Onzeneiro (Agiota): Se o senhor me deixar entrar, pode ficar com tudo.
Anjo: Mesmo assim, você não merece lugar aqui!
Onzeneiro (Agiota): Por quê?
Anjo: O senhor era agiota e cobrava juros altíssimos, era cambista e vivia nas costas dos outros. Vá procurar outra barca!
Onzeneiro (Agiota): Diabinho, querido. Olha quem voltou!
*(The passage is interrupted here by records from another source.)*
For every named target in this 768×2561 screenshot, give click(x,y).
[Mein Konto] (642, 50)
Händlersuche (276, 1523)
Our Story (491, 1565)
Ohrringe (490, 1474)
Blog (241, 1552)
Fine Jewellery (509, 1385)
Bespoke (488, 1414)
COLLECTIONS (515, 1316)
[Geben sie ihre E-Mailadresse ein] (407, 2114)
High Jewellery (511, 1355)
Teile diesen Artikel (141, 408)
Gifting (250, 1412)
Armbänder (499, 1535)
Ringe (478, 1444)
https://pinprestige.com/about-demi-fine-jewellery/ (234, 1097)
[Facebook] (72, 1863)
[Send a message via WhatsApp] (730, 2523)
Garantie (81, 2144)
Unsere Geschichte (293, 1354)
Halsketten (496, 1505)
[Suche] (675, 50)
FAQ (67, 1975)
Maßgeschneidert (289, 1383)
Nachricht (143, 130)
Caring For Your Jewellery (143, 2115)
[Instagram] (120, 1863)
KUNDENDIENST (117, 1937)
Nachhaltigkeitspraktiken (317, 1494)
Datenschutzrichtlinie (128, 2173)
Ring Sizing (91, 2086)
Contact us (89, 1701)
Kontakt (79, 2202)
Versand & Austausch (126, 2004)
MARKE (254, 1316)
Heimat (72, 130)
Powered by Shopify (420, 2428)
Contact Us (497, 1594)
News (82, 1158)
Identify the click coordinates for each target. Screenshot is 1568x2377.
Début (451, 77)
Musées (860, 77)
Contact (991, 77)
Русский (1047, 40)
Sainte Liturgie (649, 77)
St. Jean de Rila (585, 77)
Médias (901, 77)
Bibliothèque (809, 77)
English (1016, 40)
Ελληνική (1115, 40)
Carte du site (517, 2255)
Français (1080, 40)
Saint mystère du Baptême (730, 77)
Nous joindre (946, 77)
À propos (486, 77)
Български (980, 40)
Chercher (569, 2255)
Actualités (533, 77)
Diabo: Ih, voltou, é? O Anjinho não te aceitou?
Onzeneiro (Agiota): Na verdade, eu que não o quis. Aquela barca era muito apertada e achei que você usaria melhor o meu dinheiro.
Diabo: Sei, sei... Agora pega um remo e se vira.
Onzeneiro (Agiota): Meu Jesus, o que o senhor faz por aqui?
Fidalgo (Deputado) Meu filho, senta, rema e cala a boca.
Cena 3
Chega o Parvo (Nordestino alienado).
Parvo (Nordestino alienado): Ô di casa?
Diabo: Aqui, meu filho.
Parvo (Nordestino alienado): Bom dia, meu sinhô. Esse barcão é seu?
Diabo: Sim e estamos indo para o inferno.
Parvo (Nordestino alienado): Inferno? Não me faz gosto esse nome.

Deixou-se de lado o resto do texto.